> [WORK ITEM]: Repeat the records word for word.

######

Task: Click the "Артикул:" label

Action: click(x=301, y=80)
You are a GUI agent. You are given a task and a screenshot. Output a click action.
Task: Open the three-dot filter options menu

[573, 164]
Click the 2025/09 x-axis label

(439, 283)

######

> [RESPONSE BELOW]:
Task: Click the "Артикул:" label

Action: click(x=301, y=80)
You are a GUI agent. You are given a task and a screenshot. Output a click action.
Task: Open the three-dot filter options menu

[573, 164]
Click the 2025/09 x-axis label

(439, 283)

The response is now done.